Enhanced dissemination of cellular infiltrates into brains of MOG_35-55-immunized TIMP-1^−/− mice. LFB staining of myelin in the cerebellum of WT and TIMP-1^−/− mice that were either treated with CFA or EAE. Although WT mice exhibited little myelin disruption within the brain during EAE (C), disorder of myelin in the brain of TIMP-1^−/− mice was apparent and remained throughout the 52-day experimental endpoint (ie, chronic phase) (D). A and B: No apparent differences were noted in the myelination of adult brains from CFA-treated WT or TIMP-1^−/− mice. Immunohistochemical detection of infiltrating T cells (αCD3⁺) in CFA-treated mice (E, F) revealed sparse cellular staining, whereas in WT mice, perivascular CD3⁺ cells were occasionally observed (G). In contrast, there were many CD3⁺ cells within the CNS parenchyma of TIMP-1^−/− mice 52 days after induction of EAE (H). I: Contour plots of flow cytometric analysis of antigen (MOG_35-55)-specific immune responses of cells isolated from the brains of mice. Data represent n = 3 per group per time point and demonstrate increased proportions of CD4⁺ T cells (x axis) during the acute phase of EAE in TIMP-1^−/− mice. Red text denotes percentage of lymphocytes isolated that were CD4⁺ cells. Ex vivo stimulation with MOG_35-55 peptide reveal a small proportion of antigen-specific T cells via production of IFN-γ (y axis) that was increased in TIMP-1^−/− mice.

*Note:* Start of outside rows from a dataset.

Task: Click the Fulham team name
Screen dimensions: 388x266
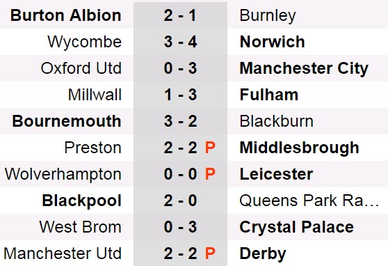Action: tap(269, 95)
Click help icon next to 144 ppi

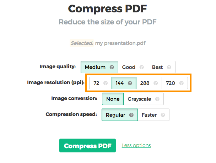[130, 83]
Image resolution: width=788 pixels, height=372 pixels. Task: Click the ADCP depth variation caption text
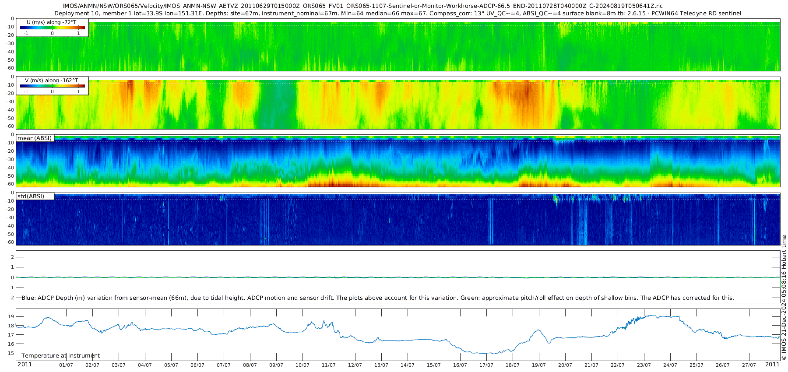(x=377, y=298)
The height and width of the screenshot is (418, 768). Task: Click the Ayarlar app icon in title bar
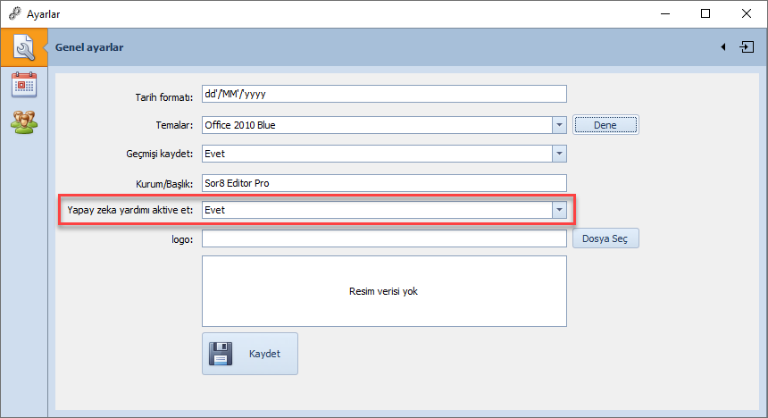click(x=13, y=13)
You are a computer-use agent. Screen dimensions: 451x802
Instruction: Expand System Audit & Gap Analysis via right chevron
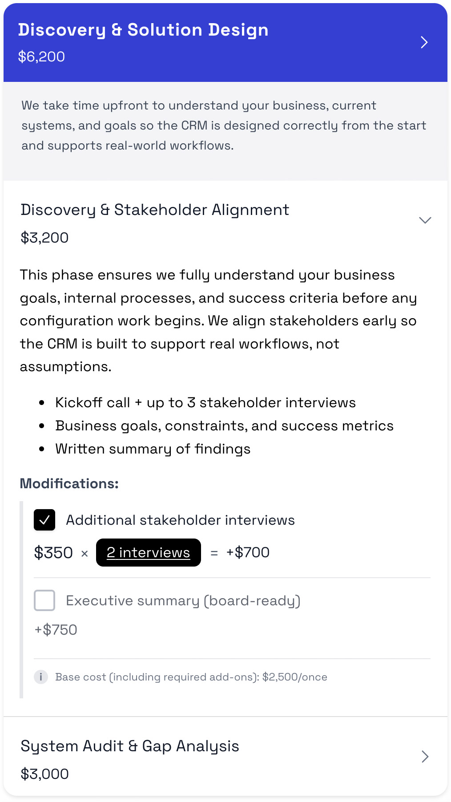425,757
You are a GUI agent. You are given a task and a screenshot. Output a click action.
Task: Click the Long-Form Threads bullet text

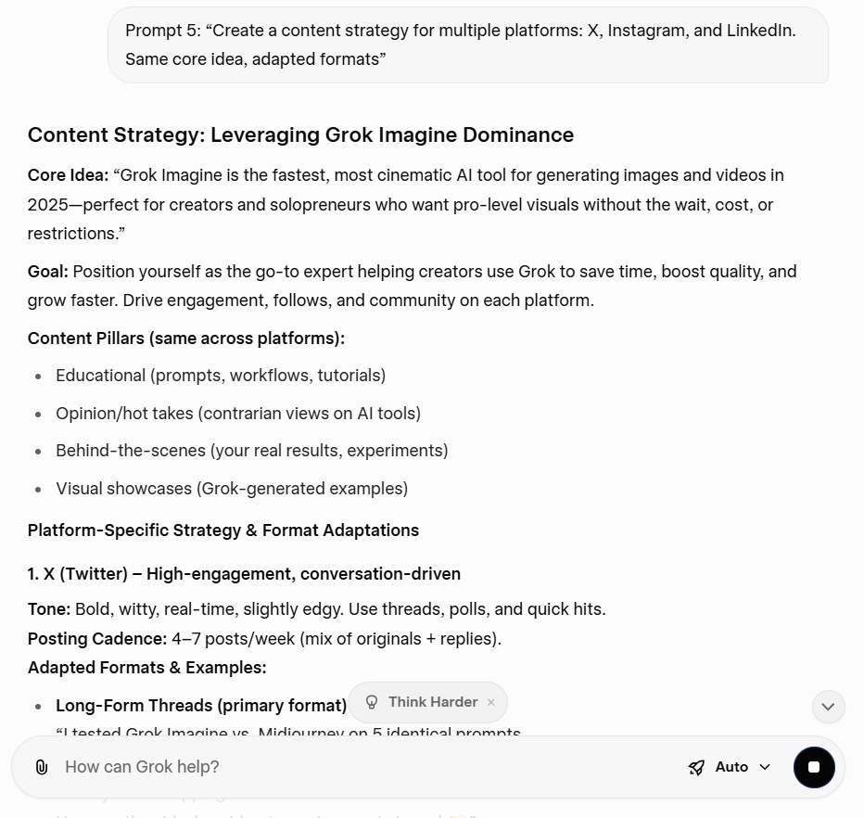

Enhanced macrophage/microglial reactivity in brains of TIMP-1^−/− mice. Immunohistochemistry for the macrophage/microglial marker Iba-1 revealed scattered resting microglia in the cerebella of CFA-treated WT (A) or TIMP-1^−/− mice (B). During the chronic phase of EAE (52 days after MOG_35-55 immunization), clusters of Iba-1⁺ cells were noted in WT animals (C), whereas widespread intense Iba-1⁺ staining was observed in TIMP-1^−/− mice (D). Astrocyte labeling with GFAP revealed a band of strong GFAP⁺ cells surrounding the perimeters of the cerebellar commissure (dotted black line). During the chronic phase of EAE, widespread GFAP⁺ staining was observed in the cerebellar commissure of WT mice (G) but not TIMP-1^−/− mice (H). I–L: High-magnification images of GFAP staining in regions marked by red boxes in plates E–H. M: Cell sorting (FACS) analysis of CD11b⁺/MHCII⁺ macrophage/microglia isolated from the brains of CFA-treated or MOG_35-55-immunized mice during the acute or chronic phases of EAE, as indicated. Note the increased proportion of CD11b⁺ cells (top left quadrant, chronic phase) in TIMP-1^−/− during chronic EAE compared with WT mice at this same phase of disease. Analysis was performed on pooled samples, n = 3 to 4 per group per time point.